October 20, 2009
Flash Median Filter

As you might have read in Eugene's blog, he, Nicoptere and me were having a little competition who could come up with the fastest implementation of a median filter. Median filters have the unpleasant property that they can not be as easily optimized as for example blur filters. The median filter is also one of those types of filters that are not very well suited for an implementation in Pixel Bender due to the way Pixel Bender processes images (except maybe for a trivial 3x3 median).

What a median filter does is to take all the pixels within a certain radius around a pixel, sort them numerically ( channel by channel) and then return the color that ends up in the middle of the sorted list. You can imagine that doing this for every pixel in an image is quite a processing effort. Fortunately people much smarter than me have found ways to speed this up considerably.
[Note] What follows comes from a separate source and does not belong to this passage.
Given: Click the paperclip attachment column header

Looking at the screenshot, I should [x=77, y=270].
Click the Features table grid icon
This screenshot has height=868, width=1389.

The paper I had stumbled across sometimes in the past was this one by Simon Perreault and Patrick Hebert. And whilst the authors even provided the C source for this filter I did not bother to look at it since I thought that things that are fast in C are not necessarily fast in Flash and decided to roll my own version of the algorithm based on maintaining the histograms and the kernel in the form of sorted linked lists. I figured that this would speed up the process of joining and separating the histograms since I could use a kind of "zipper" technique to do that. To my astonishment the first tests were extremely slow - even though I tested the speed with a release version (testing this with the debug version is about 10 times slower).

The breakthrough came with a tip Ralph Hauwert gave me: whenever you create a linked list class in Actionscript make sure that you use the "final" keyword for it. Until then I had thought that this keyword acted more as a decorative element without real impact. Well, I'm happy that I was wrong since the speedup in this case was extraordinary.

When you compare my implementation with Eugene's note that a kernel size of 7x7 in his example is the equivalent of a radius of 3 in mine (3+3+1=7), 17x17 is a radius of 8 (8+8+1=17). As far as I can see my version is faster until a radius of 7 but after that his version surpasses mine. I have to study his code now to see how he has solved it.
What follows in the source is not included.